- _WORK TO BE COMPLETED_
Return every record exactly as it appears. Leave nothing out.

─── EXTRACTED MATERIAL ───

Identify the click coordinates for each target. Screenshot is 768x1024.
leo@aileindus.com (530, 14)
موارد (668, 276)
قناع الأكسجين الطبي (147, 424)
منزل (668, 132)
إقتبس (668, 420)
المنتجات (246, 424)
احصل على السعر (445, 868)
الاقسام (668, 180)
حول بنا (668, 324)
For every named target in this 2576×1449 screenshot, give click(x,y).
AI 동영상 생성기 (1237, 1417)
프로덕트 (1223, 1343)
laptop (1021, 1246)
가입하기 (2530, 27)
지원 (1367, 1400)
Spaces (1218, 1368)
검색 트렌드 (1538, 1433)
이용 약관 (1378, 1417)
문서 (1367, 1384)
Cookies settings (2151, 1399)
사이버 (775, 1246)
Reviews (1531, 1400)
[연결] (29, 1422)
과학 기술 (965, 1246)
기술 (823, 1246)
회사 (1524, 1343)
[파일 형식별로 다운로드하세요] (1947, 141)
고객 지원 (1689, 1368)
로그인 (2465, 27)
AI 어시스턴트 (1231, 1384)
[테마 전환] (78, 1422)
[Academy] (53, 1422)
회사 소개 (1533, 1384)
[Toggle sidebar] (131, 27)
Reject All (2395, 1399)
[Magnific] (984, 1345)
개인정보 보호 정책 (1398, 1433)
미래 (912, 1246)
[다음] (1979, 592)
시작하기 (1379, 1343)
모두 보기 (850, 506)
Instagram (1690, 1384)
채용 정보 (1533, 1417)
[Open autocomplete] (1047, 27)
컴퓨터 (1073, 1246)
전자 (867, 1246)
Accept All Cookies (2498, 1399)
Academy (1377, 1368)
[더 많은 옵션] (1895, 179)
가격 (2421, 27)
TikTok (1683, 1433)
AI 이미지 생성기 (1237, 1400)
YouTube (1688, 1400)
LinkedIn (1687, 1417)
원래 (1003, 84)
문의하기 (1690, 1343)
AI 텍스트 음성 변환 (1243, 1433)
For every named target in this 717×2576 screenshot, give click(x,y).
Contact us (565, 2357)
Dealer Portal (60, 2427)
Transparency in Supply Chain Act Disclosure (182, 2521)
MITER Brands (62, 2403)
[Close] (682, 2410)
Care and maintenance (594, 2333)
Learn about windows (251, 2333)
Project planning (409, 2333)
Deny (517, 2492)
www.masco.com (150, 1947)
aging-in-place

───

- _EXPECTED OUTPUT_
Identify the click coordinates for each target. Screenshot is 768x1024.
leo@aileindus.com (530, 14)
موارد (668, 276)
قناع الأكسجين الطبي (147, 424)
منزل (668, 132)
إقتبس (668, 420)
المنتجات (246, 424)
احصل على السعر (445, 868)
الاقسام (668, 180)
حول بنا (668, 324)
For every named target in this 2576×1449 screenshot, give click(x,y).
AI 동영상 생성기 (1237, 1417)
프로덕트 (1223, 1343)
laptop (1021, 1246)
가입하기 (2530, 27)
지원 (1367, 1400)
Spaces (1218, 1368)
검색 트렌드 (1538, 1433)
이용 약관 (1378, 1417)
문서 (1367, 1384)
Cookies settings (2151, 1399)
사이버 (775, 1246)
Reviews (1531, 1400)
[연결] (29, 1422)
과학 기술 (965, 1246)
기술 (823, 1246)
회사 (1524, 1343)
[파일 형식별로 다운로드하세요] (1947, 141)
고객 지원 (1689, 1368)
로그인 (2465, 27)
AI 어시스턴트 (1231, 1384)
[테마 전환] (78, 1422)
[Academy] (53, 1422)
회사 소개 (1533, 1384)
[Toggle sidebar] (131, 27)
Reject All (2395, 1399)
[Magnific] (984, 1345)
개인정보 보호 정책 (1398, 1433)
미래 (912, 1246)
[다음] (1979, 592)
시작하기 (1379, 1343)
모두 보기 (850, 506)
Instagram (1690, 1384)
채용 정보 (1533, 1417)
[Open autocomplete] (1047, 27)
컴퓨터 (1073, 1246)
전자 (867, 1246)
Accept All Cookies (2498, 1399)
Academy (1377, 1368)
[더 많은 옵션] (1895, 179)
가격 (2421, 27)
TikTok (1683, 1433)
AI 이미지 생성기 (1237, 1400)
YouTube (1688, 1400)
LinkedIn (1687, 1417)
원래 (1003, 84)
문의하기 (1690, 1343)
AI 텍스트 음성 변환 (1243, 1433)
For every named target in this 717×2576 screenshot, give click(x,y).
Contact us (565, 2357)
Dealer Portal (60, 2427)
Transparency in Supply Chain Act Disclosure (182, 2521)
MITER Brands (62, 2403)
[Close] (682, 2410)
Care and maintenance (594, 2333)
Learn about windows (251, 2333)
Project planning (409, 2333)
Deny (517, 2492)
www.masco.com (150, 1947)
aging-in-place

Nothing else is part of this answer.